The survey also found that most (72%) real estate leaders believe their state economy will stay the same or improve over the next 12 months. An even larger majority (75%) believe their local economy will remain the same or improve.
“It is and it is not contradictory,” Minard said of the differing view on the local and national economies. “I think it is best explained by what I have been hearing from many business leaders for the past year. I am continually hearing how business leaders are concerned about various data points related to the economy, employment, and money and how all the data they are seeing should be bad for business but, despite those things, their businesses are still growing and still making more money. Historically, for example, when inflation was so high businesses would be slowing down, but they haven’t, or they haven’t at drastic rates of decline. I think this comes down to one’s person purview versus the overall domestic and global data that should be concerning – but those concerns aren’t playing out in declining business and profits.”
Few remain bullish on economy
The independent study found only 4% of real estate brokerage leaders believe the global economy will improve in 2023. However, many leaders are more bullish on their local economies, as 28% of real estate brokerage leaders believe their local economy will improve, and 25% believe their state economy will improve over the next 12 months.

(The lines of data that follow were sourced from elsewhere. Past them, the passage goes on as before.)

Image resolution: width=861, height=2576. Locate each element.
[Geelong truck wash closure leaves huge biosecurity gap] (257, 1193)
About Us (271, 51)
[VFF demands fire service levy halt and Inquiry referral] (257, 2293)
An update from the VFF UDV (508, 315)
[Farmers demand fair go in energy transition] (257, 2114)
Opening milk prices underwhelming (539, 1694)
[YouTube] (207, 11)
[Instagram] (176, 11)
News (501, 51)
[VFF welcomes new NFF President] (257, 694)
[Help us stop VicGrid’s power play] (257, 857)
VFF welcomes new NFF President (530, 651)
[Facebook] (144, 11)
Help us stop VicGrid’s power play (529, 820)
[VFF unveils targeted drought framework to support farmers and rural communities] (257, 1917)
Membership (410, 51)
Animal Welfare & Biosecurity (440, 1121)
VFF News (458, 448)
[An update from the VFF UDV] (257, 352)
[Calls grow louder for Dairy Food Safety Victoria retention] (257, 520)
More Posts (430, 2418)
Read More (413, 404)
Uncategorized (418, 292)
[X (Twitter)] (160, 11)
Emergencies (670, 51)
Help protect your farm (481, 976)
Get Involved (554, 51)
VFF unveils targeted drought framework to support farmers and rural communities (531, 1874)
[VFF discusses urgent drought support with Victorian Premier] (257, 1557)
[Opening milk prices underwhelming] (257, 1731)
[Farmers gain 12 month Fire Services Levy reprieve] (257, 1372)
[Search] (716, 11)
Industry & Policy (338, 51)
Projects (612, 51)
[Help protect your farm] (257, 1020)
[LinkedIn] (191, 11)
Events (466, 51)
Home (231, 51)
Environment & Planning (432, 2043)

“It’s important to note not a single real estate brokerage leader of the more than 100 professionals surveyed believes the global, US, state, or local economy will ‘improve significantly’ in 2023,” Minard added.
The survey also revealed real estate brokerage leaders were split on what they believe will happen to housing demand in their local markets in 2023. About one-third say it will improve, one-third say it will stay the same, and one-third believe it will deteriorate. Only 3% of those surveyed believe their local housing market will decline significantly in 2023.
Moreover, the survey gauged the confidence level of real estate brokerage leaders today compared to 12 months ago. The survey shows two in three leaders are less confident than a year ago in the global and US economies. In addition, about one in three are less optimistic about their state and local economies. But, overall, most real estate leaders (59%) have unchanged confidence in their state and local economies.